Net gains in the five category segments of IT tracked by the BLS show 11,200 jobs added in September, October and November 2009.
“This is a good news, bad news report,” observes David Foote, CEO and chief research officer of Foote Partners. “On the one hand, the IT services industry can look forward to increasing demand for their services. We will see hiring of technical and management specialists picking up further in the first quarter of 2010. But on the other hand, companies offering DP and hosting services are still feeling pain, as are computer, peripherals and communications manufacturers.”
“IT Technical and Consulting Services” has seen the largest gains in 2009 with an added 13,600 jobs through November. This is not surprising to see given the volume of layoffs since late 2008 and the ease with which many IT skills can be adapted for contract and other consulting services. Many have had little choice but to adapt and become either their own IT contracting company or partner up with peers.
“Computer System Design and Related Services” has also seen 5,800 jobs added in October and November 2009, though had losses of 7,900 for the year.
“Data Processing, Hosting and Related Services” has lost 6,700 jobs in 2009 with 1,800 of them coming in the last few months.

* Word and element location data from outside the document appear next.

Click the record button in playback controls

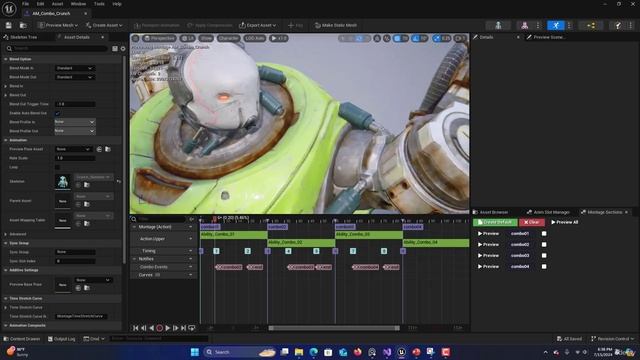pyautogui.click(x=160, y=328)
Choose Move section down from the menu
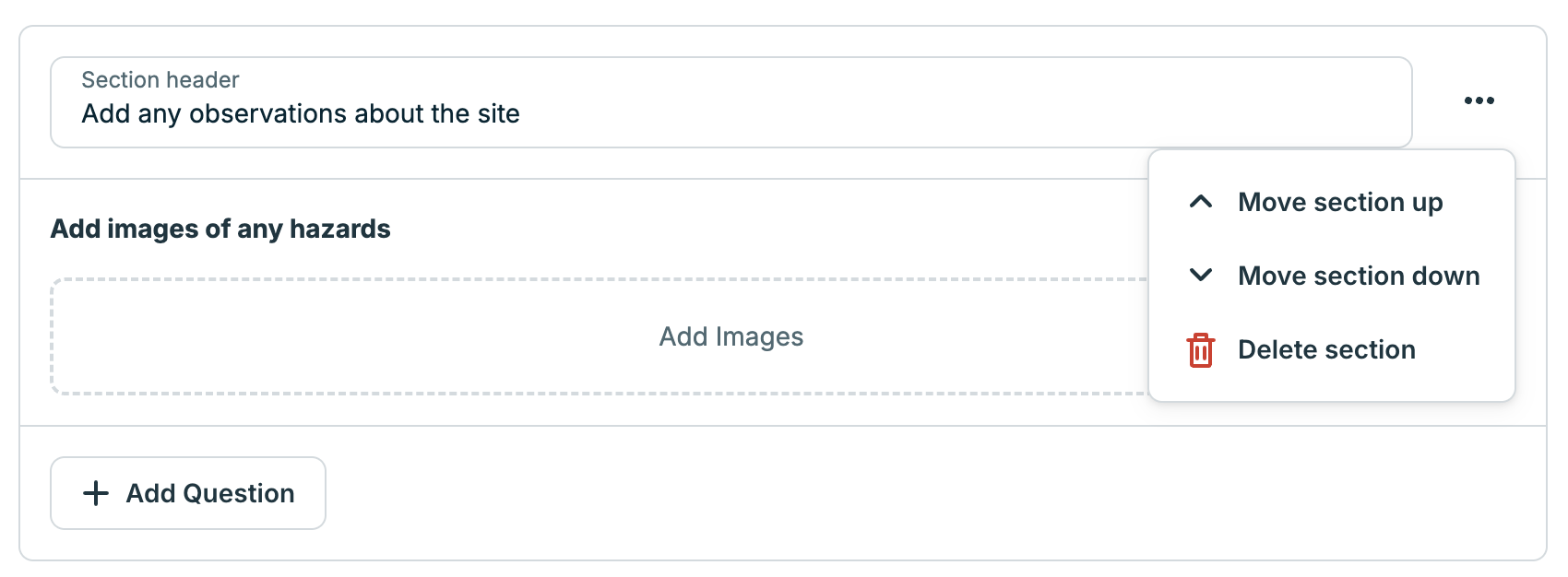The height and width of the screenshot is (577, 1568). pyautogui.click(x=1360, y=276)
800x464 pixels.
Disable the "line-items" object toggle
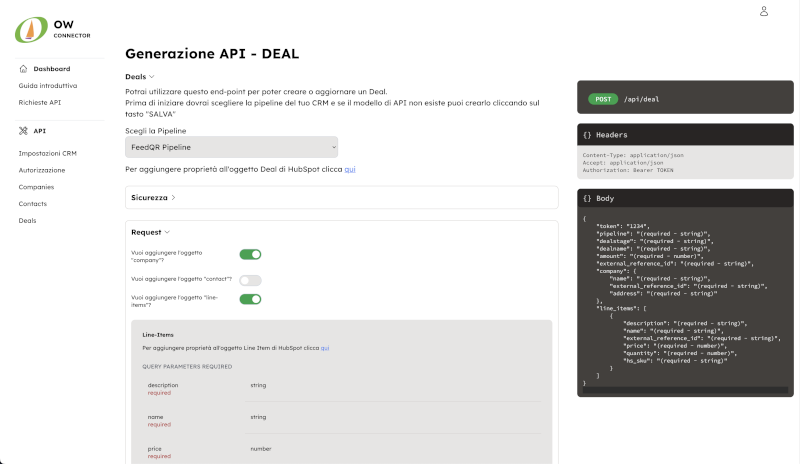coord(250,299)
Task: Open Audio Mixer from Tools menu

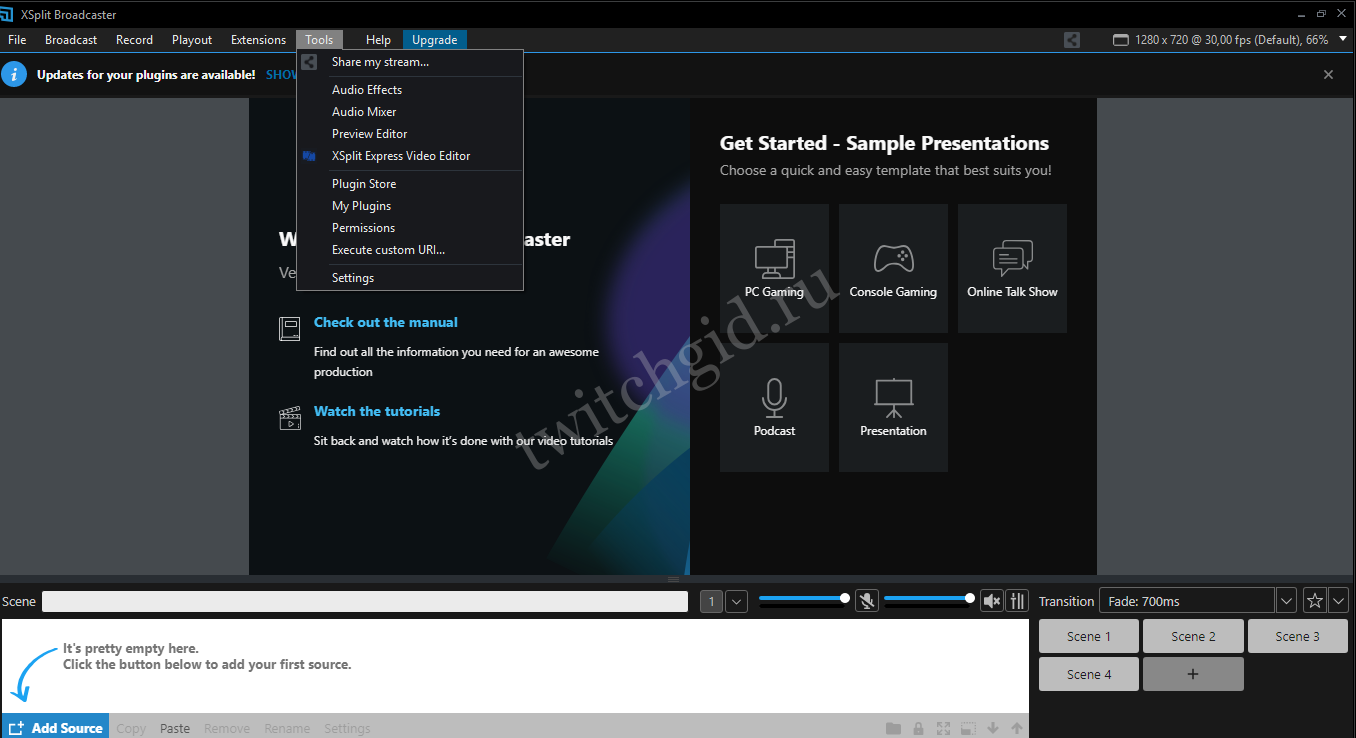Action: coord(364,112)

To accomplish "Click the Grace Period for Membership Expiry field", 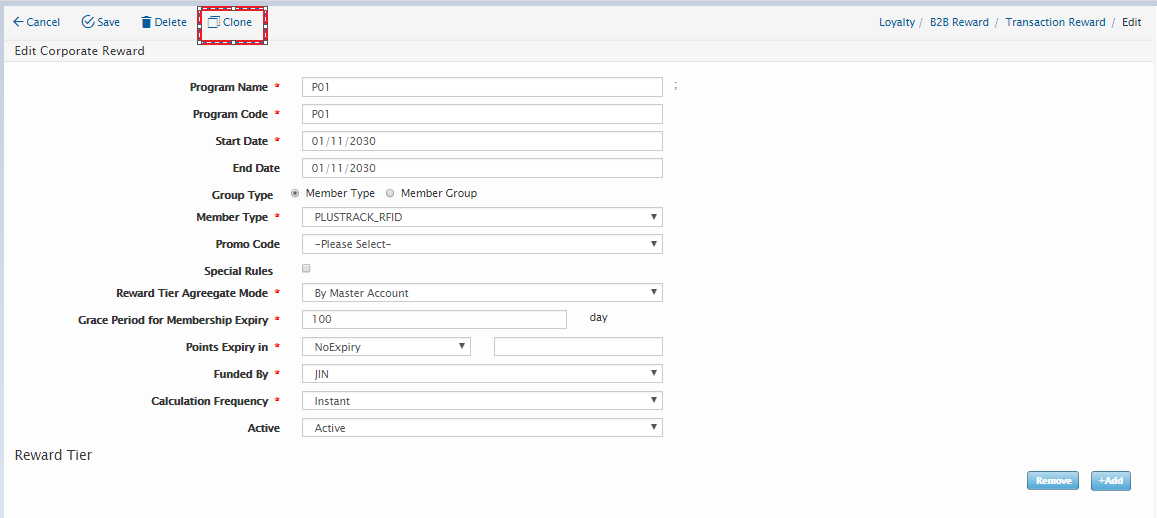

“What this means is that despite the recent GDP upturn and recovering stock prices as we enter our nation’s third straight year of economic instability, the length of the tail on the traditional staffing lag will be much longer than in previous recoveries,” said Foote in a statement.

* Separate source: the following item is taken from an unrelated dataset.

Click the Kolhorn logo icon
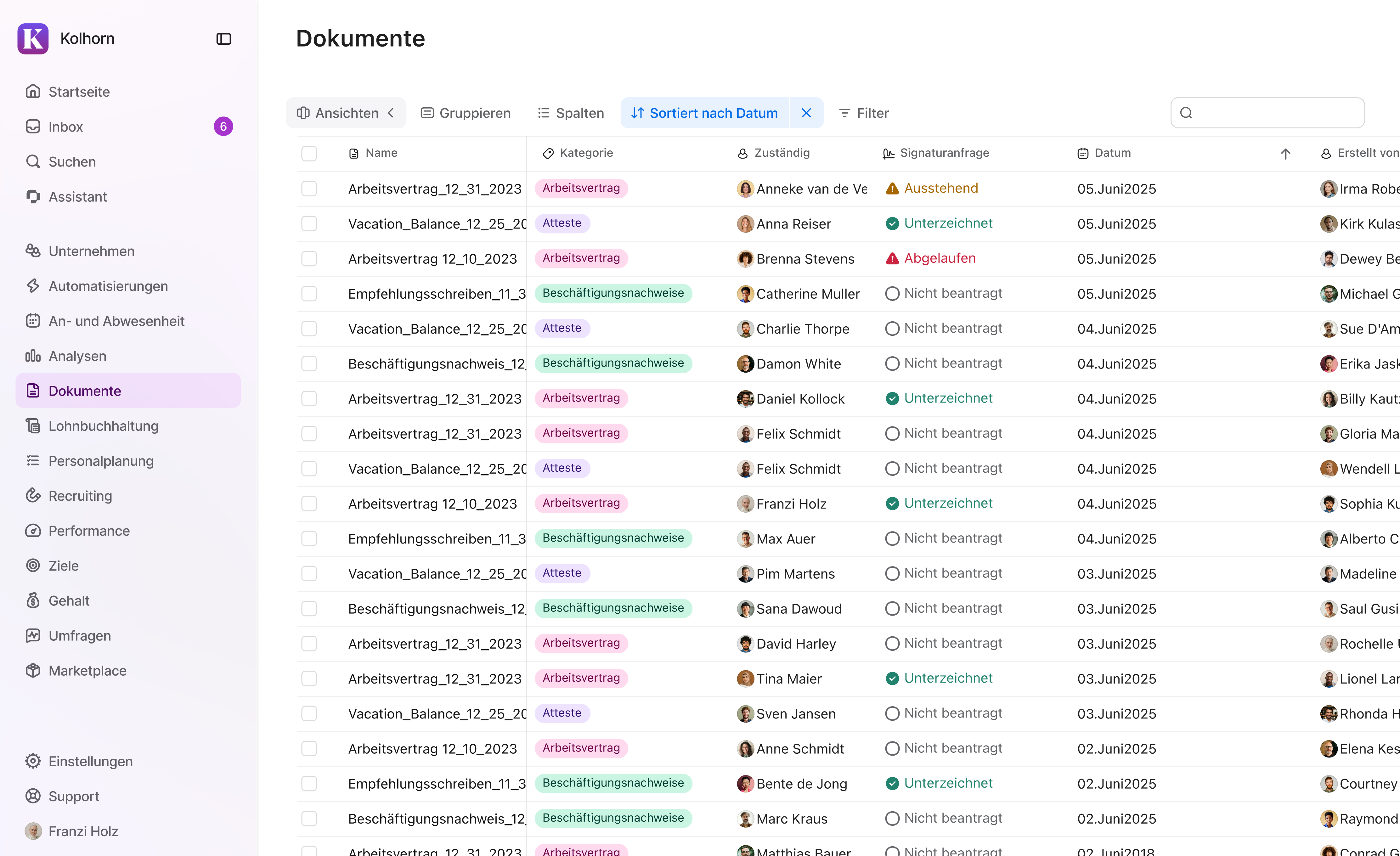click(x=33, y=39)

Foote is cautious about predicting robust hiring in the first few quarters:
“Hiring will not pick up noticeably for the IT industry as a whole until late next year, and more likely 2011. Volatility will continue to punctuate staffing and pay levels, and will be focused of specific skill specializations as employers struggle to recalibrate their IT work forces by striking the right balance between costs, agility and intense competitive market pressures—which is a moving target, of course.”